Dataset entries
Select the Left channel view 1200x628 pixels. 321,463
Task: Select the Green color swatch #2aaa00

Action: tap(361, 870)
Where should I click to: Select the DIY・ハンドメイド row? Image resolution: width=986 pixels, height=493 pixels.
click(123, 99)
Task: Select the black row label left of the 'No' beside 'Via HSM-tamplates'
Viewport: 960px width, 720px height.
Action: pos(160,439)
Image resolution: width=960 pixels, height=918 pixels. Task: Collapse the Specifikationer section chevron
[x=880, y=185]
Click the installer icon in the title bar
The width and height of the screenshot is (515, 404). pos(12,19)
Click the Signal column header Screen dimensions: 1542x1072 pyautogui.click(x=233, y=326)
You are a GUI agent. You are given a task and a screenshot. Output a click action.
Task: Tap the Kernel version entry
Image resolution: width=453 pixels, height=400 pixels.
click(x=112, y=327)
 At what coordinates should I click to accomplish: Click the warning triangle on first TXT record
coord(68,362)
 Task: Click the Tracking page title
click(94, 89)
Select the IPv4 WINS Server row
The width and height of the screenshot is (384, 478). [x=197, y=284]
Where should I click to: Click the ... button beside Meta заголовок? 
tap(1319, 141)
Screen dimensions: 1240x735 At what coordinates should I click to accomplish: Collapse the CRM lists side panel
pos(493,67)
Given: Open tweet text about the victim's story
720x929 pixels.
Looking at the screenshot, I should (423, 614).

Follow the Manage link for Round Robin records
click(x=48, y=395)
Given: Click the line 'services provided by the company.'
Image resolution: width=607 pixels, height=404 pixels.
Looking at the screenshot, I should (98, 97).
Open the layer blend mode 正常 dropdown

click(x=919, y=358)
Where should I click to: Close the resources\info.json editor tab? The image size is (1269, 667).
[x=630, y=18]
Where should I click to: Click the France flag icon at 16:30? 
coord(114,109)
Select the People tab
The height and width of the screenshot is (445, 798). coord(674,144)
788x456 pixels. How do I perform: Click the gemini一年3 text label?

WORK REQUEST >> Extract all of the data shown above without alteration.

EXERCISE ANSWER >>
Select the Left channel view 1200x628 pixels. 321,463
Task: Select the Green color swatch #2aaa00

Action: tap(361, 870)
Where should I click to: Select the DIY・ハンドメイド row? Image resolution: width=986 pixels, height=493 pixels.
click(123, 99)
Task: Select the black row label left of the 'No' beside 'Via HSM-tamplates'
Viewport: 960px width, 720px height.
Action: pos(160,439)
Image resolution: width=960 pixels, height=918 pixels. Task: Collapse the Specifikationer section chevron
[x=880, y=185]
Click the installer icon in the title bar
The width and height of the screenshot is (515, 404). pos(12,19)
Click the Signal column header Screen dimensions: 1542x1072 pyautogui.click(x=233, y=326)
You are a GUI agent. You are given a task and a screenshot. Output a click action.
Task: Tap the Kernel version entry
Image resolution: width=453 pixels, height=400 pixels.
click(x=112, y=327)
 At what coordinates should I click to accomplish: Click the warning triangle on first TXT record
coord(68,362)
 Task: Click the Tracking page title
click(94, 89)
Select the IPv4 WINS Server row
The width and height of the screenshot is (384, 478). [x=197, y=284]
Where should I click to: Click the ... button beside Meta заголовок? 
tap(1319, 141)
Screen dimensions: 1240x735 At what coordinates should I click to accomplish: Collapse the CRM lists side panel
pos(493,67)
Given: Open tweet text about the victim's story
720x929 pixels.
Looking at the screenshot, I should (423, 614).

Follow the Manage link for Round Robin records
click(x=48, y=395)
Given: Click the line 'services provided by the company.'
Image resolution: width=607 pixels, height=404 pixels.
Looking at the screenshot, I should (98, 97).
Open the layer blend mode 正常 dropdown

click(x=919, y=358)
Where should I click to: Close the resources\info.json editor tab? The image size is (1269, 667).
[x=630, y=18]
Where should I click to: Click the France flag icon at 16:30? 
coord(114,109)
Select the People tab
The height and width of the screenshot is (445, 798). coord(674,144)
788x456 pixels. How do I perform: Click the gemini一年3 text label?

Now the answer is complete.